Using atomic memory functions

Hi there,

I basically need to use atomic memory functions to prevent race condition in my device code but I haven’t been able to because NVIDIA only support these functions in single precision.

However, I’ve recently become aware that there is a way of converting double precision data so that it is stored in two integer/single precision memory slots…hence solving that issue. The problem now is that I don’t have a clue how to go about doing the 1double-to-2single exchange.

A while back I was porting some C code to gpu and I remember that to use texture memory I had to save the double precision data as single and I used the int2 intrinsic to declare the texture followed by __hiloint2double when fetching the texture.

Does anyone have any idea how to do this when not using texture memory? Or has anyone ever done anything similar to what I’m trying to achieve?

Cheers,
Crip_crop

Hi Crip Crop,

Sorry, but I’ve not tried this before. Have you seen anything on doing this in CUDA C? We might be able to then translate it to CUDA Fortran.

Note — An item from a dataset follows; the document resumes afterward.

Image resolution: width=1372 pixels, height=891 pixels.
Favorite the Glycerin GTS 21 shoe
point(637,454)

Note that we’re really close to getting textures into CUDA Fortran. The push to get OpenACC fully implemented did delay textures a bit, but once OpenACC 1.0 is out, we should be able to get back and finish it up.

  • Mat

Well the only example I can give at the moment is the bit of CUDA C I did a couple of years back but it involves textures. It may be useful though…

[b] 
File scope[/b]

*Declaring texture references for arrays a and b*/
texture<int2,1> texRefa;
texture<int2,1> texRefb;

[b]
Host code[/b]

/*Declaring texture reference object for a*/
cudaBindTexture(0, texRefa, Ad, size);

/*Declaring texture reference object for b*/
cudaBindTexture(0, texRefb, Bd, size);

[b]
Device code[/b]

/*Fetching a and b values from texture memory, accumulating result in sum*/
int2 sha = tex1Dfetch(texRefa, ii+k);
int2 shb = tex1Dfetch(texRefb, jj+k);
(sum)= (sum) + (__hiloint2double(sha.y,sha.x)) * (__hiloint2double(shb.y,shb.x));
}

Although this is quite different from what I need it might give you an idea of what I’m trying to achieve (but minus the texture and plus an atomic function).

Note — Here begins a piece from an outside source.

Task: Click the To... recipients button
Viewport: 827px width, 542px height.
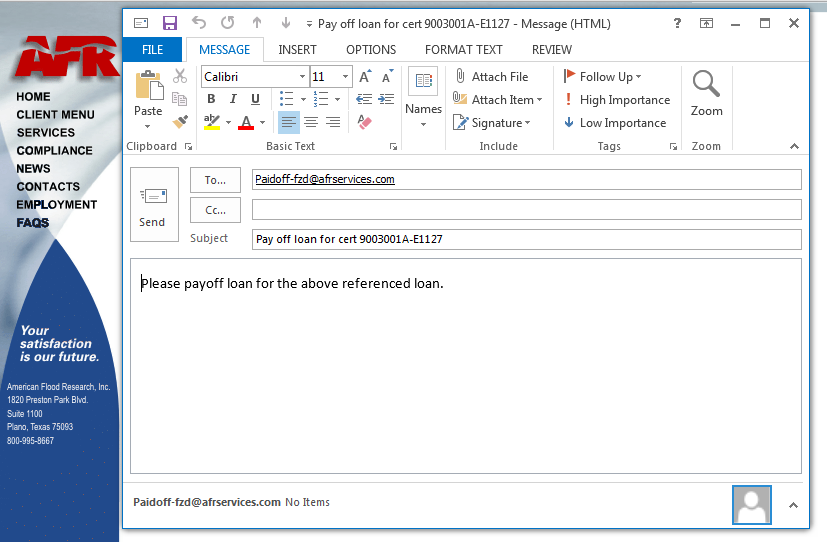Action: point(215,180)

NVIDIA’s forums are down for maintenance at the moment so I’m struggling to find any more suitable C examples.

Please let me know if this helps at all.

Cheers,
Crip_crop

Hi Crip Crop,

I basically need to use atomic memory functions to prevent race condition in my device code but I haven’t been able to because NVIDIA only support these functions in single precision.

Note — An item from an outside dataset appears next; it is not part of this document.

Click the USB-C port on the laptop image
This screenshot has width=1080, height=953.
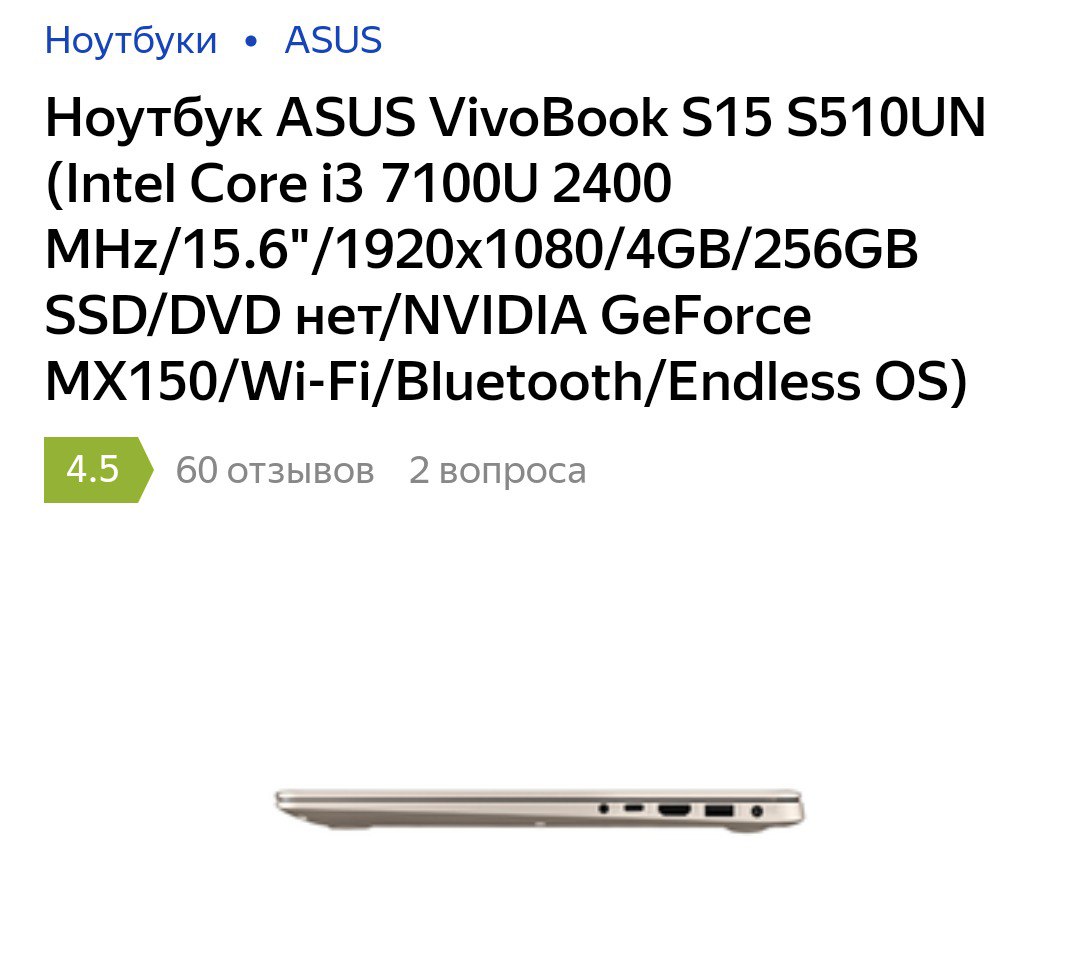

Sorry that I didn’t point this out earlier, but NVIDIA does support 64-bit atomic operations on newer GPUs (CC 2.x). Maybe the easiest thing to do would be to upgrade your card?

  • Mat

Well I have a Fermi c2050 so presumably it would be supported on there.

Does this mean that this statement in the pgi cudafor u.g. is incorrect then?

Arithmetic and Bitwise Atomic Functions
These atomic functions read and return the value of the first argument. They also combine that value with
the value of the second argument, depending on the function, and store the combined value back to the first
argument location. Both arguments must be of type integer(kind=4).

Cheers,
Crip_crop

Okay, I tried using the atomicadd function with double precision mem and val variable and the result was…

PGF90-S-0155-Could not resolve generic procedure atomicadd (acceler_formd.f: 380)
0 inform, 0 warnings, 1 severes, 0 fatal for formd_cuda

so, I changed these variables to integer and it compiled fine.

I’m a bit confused as clearly pgi fortran does not support 64-bit atomic functions.Do you mean that I’d need to create a wrapper for the function and cal it directly from the C for CUDA library?

Cheers,
Crip_crop

Hi Crip_crop,

Are you using a constant literal for the val? The default kinds for constant literals is 4, but val is expecting a kind of 8. Hence, you need to an “_8” to the end of the literal in order set the kind as 8.

Note that it did some checking and while we’ve had 64-bit atomics in since we added CUDA 4.0, it looks there was a issue with the 64-bit atomicadd where you’ll get a undefined identifier error (TPR#18767). This issue will be resolved in the next release.

  • Mat

When is the next release?

Crip_crop

Hopefully soon. It’s already be delayed by several weeks due to unforeseen problems. I was told this morning, barring more issues in our final QA testing, it should be out later this week or early next.

  • Mat

Can I just check with you that this code will work in the new release… I just don’t want to delay my work for a week if it ends up not having the right functionality. Here I go…

!   Module scope

double precision,allocatable,device,dimension(:)globdens_d
double precision,allocatable,device,dimension(:,:,:)::subdens



!   Host code

              allocate
     &       (subdens(subsystems,maxbasfun,maxbasfun),
     &        globdens_d(lowt)



!    Device code
integer::istat

      tx=threadIdx%x
      bx=blockIdx%x
      i=((bx-1)*blocksize)+tx

            x=0
            y=0

            do j=1,catoms_d(i)
               katm=coresubatoms(i,j)
               do k=1,catoms_d(i)
                  latm=coresubatoms(i,k)

                  llk=lowlim(katm)
                  lll=lowlim(latm)
                  
                  norbk=natorb(ian(katm))
                  norbl=natorb(ian(latm))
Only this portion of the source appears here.